トランプ政権が進める移民税関捜査局(ICE)による移民の過剰な取り締まりにも「動揺している」と話します。過剰な取り締まりに対抗するマムダニ氏の姿勢と、「生活できるニューヨーク」との公約が心に響いたと語りました。
■政治献金
ニューヨーク州政府関係の公務員だというエミリーさん(23)は、最低賃金の大幅な引き上げなど、「生活費の危機」に対する解決策をマムダニ氏が明示していることから投票したと述べました。

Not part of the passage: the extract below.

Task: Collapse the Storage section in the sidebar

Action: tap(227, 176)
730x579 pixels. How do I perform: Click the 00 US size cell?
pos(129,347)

社会主義という言葉に抵抗はないかとたずねると、エミリーさんは「まったくない。素晴らしい考えだ」と即答しました。民主的社会主義者のサンダース上院議員やオカシオコルテス下院議員の主張や姿勢がすでに多くの人から支持されていると強調。「マムダニ氏も大企業や金持ちの政治献金に操られずに、ひどいトランプ政権を倒すために正面から闘ってくれる」と語りました。
■排外主義
教員のビルさん(66)は長年、進歩派の政治家を支持してきました。今回特にマムダニ氏自身が若いことと、多くの若者らとともに政治運動の大波をつくりだしていることに、強い期待感を抱いているといいます。

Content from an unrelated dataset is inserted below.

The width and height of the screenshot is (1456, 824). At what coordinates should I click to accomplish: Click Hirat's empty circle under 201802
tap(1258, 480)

ビルさんは、イスラエルの無法なパレスチナ占領を許さない立場にも共感すると述べ、「マムダニ氏は差別や排外主義を許さない。同時に包摂的で寛容な正しいビジョンを示している」と語りました。
■富の集中
大学生のキーロンさん(22)は、世界最大の資本主義国・米国の現状について「皆が働いて生み出したはずの富が所得上位層にあまりにも集中し、一般庶民が頼りにする公共サービスが削られていることをいつまでも解決できていない」と批判。「あいつは社会主義者だ、共産主義者だと政治的なレッテル貼りをするのではなく、どのようにして住み良い街や国をつくるのかが重要だ」と強調しました。
キーロンさんはマムダニ氏勝利の波及効果が他の国の政治・経済状況の改善にまで及ぶ可能性に思いをめぐらすと、「わくわくする」と目を輝かせました。